It was the fall of 1963, and I was commuting from my parent’s home in the western suburbs to the campus of the University of Chicago, where I was briefly a student at large.

Just recently, I found a folder of notes dated from that time, and on a corner of one sheet was the following hand-written bit of verse I’d doodled, which seemed to somehow presage events that would unfold over the following several years. And, I’d suppose, the spirit of my words might apply to many of us.

The verse is titled:



                              All is grand. All is free,

                               And bound by relativity –

                               The concept brackets fools, kings,

                               Not least of all, the world of things;

                              So, I’m most humble, yet proud to be,

                               Somewhere between, relatively.



It was a cold late October night, four years later, as I hopped off the back of a military truck, my M14 rifle was handed down, and I reported for guard duty, marching the muddy perimeter fence at a mysterious place, the fabled United States Bullion Depository at Fort Knox.

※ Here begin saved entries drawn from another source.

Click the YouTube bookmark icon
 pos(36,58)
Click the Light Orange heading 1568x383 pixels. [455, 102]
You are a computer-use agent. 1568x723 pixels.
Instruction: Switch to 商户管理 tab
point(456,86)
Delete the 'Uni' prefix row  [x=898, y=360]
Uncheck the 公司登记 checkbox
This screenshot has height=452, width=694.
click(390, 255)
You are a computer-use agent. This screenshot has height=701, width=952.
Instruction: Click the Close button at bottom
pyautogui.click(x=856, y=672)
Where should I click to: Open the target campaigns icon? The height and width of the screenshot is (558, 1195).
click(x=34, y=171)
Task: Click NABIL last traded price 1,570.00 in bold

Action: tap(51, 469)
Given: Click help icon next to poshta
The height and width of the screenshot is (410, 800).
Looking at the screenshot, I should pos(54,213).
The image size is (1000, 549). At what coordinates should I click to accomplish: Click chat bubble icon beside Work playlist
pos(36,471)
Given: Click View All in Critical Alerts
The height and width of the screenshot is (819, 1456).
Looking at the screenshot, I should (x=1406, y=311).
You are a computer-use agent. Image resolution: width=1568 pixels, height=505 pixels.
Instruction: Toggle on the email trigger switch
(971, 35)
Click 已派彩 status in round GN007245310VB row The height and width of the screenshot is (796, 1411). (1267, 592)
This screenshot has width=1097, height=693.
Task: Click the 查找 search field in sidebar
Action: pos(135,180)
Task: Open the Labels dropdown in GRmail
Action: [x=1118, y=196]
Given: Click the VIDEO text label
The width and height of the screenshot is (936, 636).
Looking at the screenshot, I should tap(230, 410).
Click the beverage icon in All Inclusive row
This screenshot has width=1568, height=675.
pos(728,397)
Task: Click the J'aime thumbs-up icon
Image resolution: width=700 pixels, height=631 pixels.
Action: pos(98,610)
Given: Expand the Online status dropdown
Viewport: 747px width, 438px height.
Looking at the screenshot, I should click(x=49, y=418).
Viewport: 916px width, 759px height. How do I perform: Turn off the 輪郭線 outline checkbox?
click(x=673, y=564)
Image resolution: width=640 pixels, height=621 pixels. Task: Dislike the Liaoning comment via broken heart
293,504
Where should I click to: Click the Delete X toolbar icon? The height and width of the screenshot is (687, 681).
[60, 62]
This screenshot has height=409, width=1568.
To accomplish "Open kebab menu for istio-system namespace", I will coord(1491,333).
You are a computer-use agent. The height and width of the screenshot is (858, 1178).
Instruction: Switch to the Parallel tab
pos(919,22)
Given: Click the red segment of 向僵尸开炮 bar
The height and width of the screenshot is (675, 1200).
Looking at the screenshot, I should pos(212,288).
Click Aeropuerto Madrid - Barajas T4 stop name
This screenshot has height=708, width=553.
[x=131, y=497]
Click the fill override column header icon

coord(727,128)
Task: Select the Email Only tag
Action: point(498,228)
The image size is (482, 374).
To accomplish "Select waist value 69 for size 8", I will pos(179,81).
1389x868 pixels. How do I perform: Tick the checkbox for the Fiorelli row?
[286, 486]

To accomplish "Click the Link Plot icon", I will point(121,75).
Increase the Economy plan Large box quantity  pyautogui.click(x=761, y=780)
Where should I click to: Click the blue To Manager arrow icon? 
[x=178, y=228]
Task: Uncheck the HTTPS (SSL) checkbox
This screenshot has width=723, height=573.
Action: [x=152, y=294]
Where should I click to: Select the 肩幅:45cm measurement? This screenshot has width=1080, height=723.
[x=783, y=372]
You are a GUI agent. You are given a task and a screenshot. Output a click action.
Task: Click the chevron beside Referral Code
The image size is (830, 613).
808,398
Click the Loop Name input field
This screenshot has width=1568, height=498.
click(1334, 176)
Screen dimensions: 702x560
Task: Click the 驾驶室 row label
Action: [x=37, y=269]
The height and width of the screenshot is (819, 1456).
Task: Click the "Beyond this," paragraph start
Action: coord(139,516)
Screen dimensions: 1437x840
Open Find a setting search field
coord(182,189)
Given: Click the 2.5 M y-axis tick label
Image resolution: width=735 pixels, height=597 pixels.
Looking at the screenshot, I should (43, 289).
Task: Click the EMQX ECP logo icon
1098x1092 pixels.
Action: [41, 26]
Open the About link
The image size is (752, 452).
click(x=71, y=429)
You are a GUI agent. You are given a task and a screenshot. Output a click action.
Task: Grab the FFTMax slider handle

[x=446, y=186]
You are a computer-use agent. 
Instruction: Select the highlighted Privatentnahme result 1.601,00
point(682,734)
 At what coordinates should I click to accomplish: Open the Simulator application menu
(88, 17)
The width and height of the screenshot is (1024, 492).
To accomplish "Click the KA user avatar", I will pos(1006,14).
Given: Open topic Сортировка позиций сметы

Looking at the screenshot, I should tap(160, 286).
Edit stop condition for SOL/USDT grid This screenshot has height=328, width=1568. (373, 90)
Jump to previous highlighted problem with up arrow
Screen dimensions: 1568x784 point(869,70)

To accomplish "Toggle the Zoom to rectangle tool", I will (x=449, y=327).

A few months before, I’d completed my degree in journalism, at Bradley University. As I trudged shivering along the barbed wire-topped fence surrounding the dimly lit vault building, 50 yards over my shoulder, I could barely imagine how my own path had brought me to this odd place.

Absentmindedly, I wondered if the inside of the nearby vault looked anything like it had been portrayed in the newest James Bond film, Goldfinger, filmed right here at Fort Knox just the year before? And, were there still mountains of 27-pound solid gold bars, some 4,600 tons worth, stacked only yards from my humble guard path, or had those billions long since been trucked away and dissipated into the world’s coffers, as had been rumored? I wondered what was true, and what was just illusion. I was so far from any answers.

In another seven months, I’d leave Fort Knox, bringing along two very small gold bars of my own — worn on my shoulders. My little war story had begun.

Over the following two years, those shiny gold-plated bars would turn silver at the military’s highest bastion of learning, then, a world away, be painted dull black. Ultimately, a bar of each color – gold, silver and black — would be set in a frame, with a little bundle of medals and insignia. That boxed set of personal history now, some 40 years hence, rests behind the knotty pine door over my home office desk, in the woods of Wisconsin. The author of a long-term Harvard study on happiness, that included veterans of World War II, observed that, “with the passage of years, old wars become more adventurous.” That has not been my experience.  But I’m getting a bit ahead of myself.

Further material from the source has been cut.